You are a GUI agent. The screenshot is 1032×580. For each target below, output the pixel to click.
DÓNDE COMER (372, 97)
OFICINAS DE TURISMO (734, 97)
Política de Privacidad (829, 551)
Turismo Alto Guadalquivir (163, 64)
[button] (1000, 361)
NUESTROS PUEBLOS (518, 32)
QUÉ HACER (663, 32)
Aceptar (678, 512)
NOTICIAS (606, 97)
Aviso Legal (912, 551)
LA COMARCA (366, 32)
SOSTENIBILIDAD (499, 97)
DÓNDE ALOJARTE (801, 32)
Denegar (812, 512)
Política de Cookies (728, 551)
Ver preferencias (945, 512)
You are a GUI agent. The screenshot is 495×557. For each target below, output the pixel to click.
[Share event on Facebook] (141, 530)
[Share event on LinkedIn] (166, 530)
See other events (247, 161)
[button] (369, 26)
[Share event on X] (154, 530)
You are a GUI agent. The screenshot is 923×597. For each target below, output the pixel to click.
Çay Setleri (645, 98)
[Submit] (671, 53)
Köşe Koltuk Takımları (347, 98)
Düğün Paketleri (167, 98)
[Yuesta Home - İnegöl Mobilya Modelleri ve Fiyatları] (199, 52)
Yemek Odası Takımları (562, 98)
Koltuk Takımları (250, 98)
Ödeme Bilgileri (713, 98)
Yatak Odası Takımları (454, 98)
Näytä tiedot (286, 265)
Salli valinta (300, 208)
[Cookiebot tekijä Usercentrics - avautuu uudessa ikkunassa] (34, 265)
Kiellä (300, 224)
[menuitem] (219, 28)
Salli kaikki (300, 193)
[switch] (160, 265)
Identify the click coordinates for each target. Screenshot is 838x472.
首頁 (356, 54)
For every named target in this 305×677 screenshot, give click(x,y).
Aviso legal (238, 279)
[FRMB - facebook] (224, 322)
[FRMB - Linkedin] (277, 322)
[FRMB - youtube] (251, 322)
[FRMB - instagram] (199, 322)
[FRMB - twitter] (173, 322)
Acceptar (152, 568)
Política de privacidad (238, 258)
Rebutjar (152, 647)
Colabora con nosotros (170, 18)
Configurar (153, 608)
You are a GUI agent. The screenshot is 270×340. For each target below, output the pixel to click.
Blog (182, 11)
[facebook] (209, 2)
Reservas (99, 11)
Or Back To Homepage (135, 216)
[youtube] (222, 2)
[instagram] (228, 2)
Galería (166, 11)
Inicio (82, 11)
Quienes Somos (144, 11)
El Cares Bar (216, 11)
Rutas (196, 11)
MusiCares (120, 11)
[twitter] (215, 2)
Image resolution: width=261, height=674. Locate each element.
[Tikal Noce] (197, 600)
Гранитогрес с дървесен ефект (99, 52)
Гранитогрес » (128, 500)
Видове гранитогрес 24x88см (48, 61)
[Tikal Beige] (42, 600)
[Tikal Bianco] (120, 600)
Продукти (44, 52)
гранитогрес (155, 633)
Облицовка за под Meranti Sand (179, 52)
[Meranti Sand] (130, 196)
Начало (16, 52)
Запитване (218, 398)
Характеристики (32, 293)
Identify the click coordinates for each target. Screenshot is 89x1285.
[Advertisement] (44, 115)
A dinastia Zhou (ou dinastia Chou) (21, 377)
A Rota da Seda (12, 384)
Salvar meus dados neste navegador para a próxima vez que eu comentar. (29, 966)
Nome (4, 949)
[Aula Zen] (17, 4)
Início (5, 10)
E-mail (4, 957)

+-------+

# [What to do]
Could you change "GUI agent" to "screen assistant" everywhere it occurs in all the lines above and write every line out again, leaving everything else as it is?

# [Exercise solution]
You are a screen assistant. The screenshot is 1032×580. For each target below, output the pixel to click.
DÓNDE COMER (372, 97)
OFICINAS DE TURISMO (734, 97)
Política de Privacidad (829, 551)
Turismo Alto Guadalquivir (163, 64)
[button] (1000, 361)
NUESTROS PUEBLOS (518, 32)
QUÉ HACER (663, 32)
Aceptar (678, 512)
NOTICIAS (606, 97)
Aviso Legal (912, 551)
LA COMARCA (366, 32)
SOSTENIBILIDAD (499, 97)
DÓNDE ALOJARTE (801, 32)
Denegar (812, 512)
Política de Cookies (728, 551)
Ver preferencias (945, 512)
You are a screen assistant. The screenshot is 495×557. For each target below, output the pixel to click.
[Share event on Facebook] (141, 530)
[Share event on LinkedIn] (166, 530)
See other events (247, 161)
[button] (369, 26)
[Share event on X] (154, 530)
You are a screen assistant. The screenshot is 923×597. For each target below, output the pixel to click.
Çay Setleri (645, 98)
[Submit] (671, 53)
Köşe Koltuk Takımları (347, 98)
Düğün Paketleri (167, 98)
[Yuesta Home - İnegöl Mobilya Modelleri ve Fiyatları] (199, 52)
Yemek Odası Takımları (562, 98)
Koltuk Takımları (250, 98)
Ödeme Bilgileri (713, 98)
Yatak Odası Takımları (454, 98)
Näytä tiedot (286, 265)
Salli valinta (300, 208)
[Cookiebot tekijä Usercentrics - avautuu uudessa ikkunassa] (34, 265)
Kiellä (300, 224)
[menuitem] (219, 28)
Salli kaikki (300, 193)
[switch] (160, 265)
Identify the click coordinates for each target. Screenshot is 838x472.
首頁 (356, 54)
For every named target in this 305×677 screenshot, give click(x,y).
Aviso legal (238, 279)
[FRMB - facebook] (224, 322)
[FRMB - Linkedin] (277, 322)
[FRMB - youtube] (251, 322)
[FRMB - instagram] (199, 322)
[FRMB - twitter] (173, 322)
Acceptar (152, 568)
Política de privacidad (238, 258)
Rebutjar (152, 647)
Colabora con nosotros (170, 18)
Configurar (153, 608)
You are a screen assistant. The screenshot is 270×340. For each target below, output the pixel to click.
Blog (182, 11)
[facebook] (209, 2)
Reservas (99, 11)
Or Back To Homepage (135, 216)
[youtube] (222, 2)
[instagram] (228, 2)
Galería (166, 11)
Inicio (82, 11)
Quienes Somos (144, 11)
El Cares Bar (216, 11)
Rutas (196, 11)
MusiCares (120, 11)
[twitter] (215, 2)
Image resolution: width=261, height=674. Locate each element.
[Tikal Noce] (197, 600)
Гранитогрес с дървесен ефект (99, 52)
Гранитогрес » (128, 500)
Видове гранитогрес 24x88см (48, 61)
[Tikal Beige] (42, 600)
[Tikal Bianco] (120, 600)
Продукти (44, 52)
гранитогрес (155, 633)
Облицовка за под Meranti Sand (179, 52)
[Meranti Sand] (130, 196)
Начало (16, 52)
Запитване (218, 398)
Характеристики (32, 293)
Identify the click coordinates for each target. Screenshot is 89x1285.
[Advertisement] (44, 115)
A dinastia Zhou (ou dinastia Chou) (21, 377)
A Rota da Seda (12, 384)
Salvar meus dados neste navegador para a próxima vez que eu comentar. (29, 966)
Nome (4, 949)
[Aula Zen] (17, 4)
Início (5, 10)
E-mail (4, 957)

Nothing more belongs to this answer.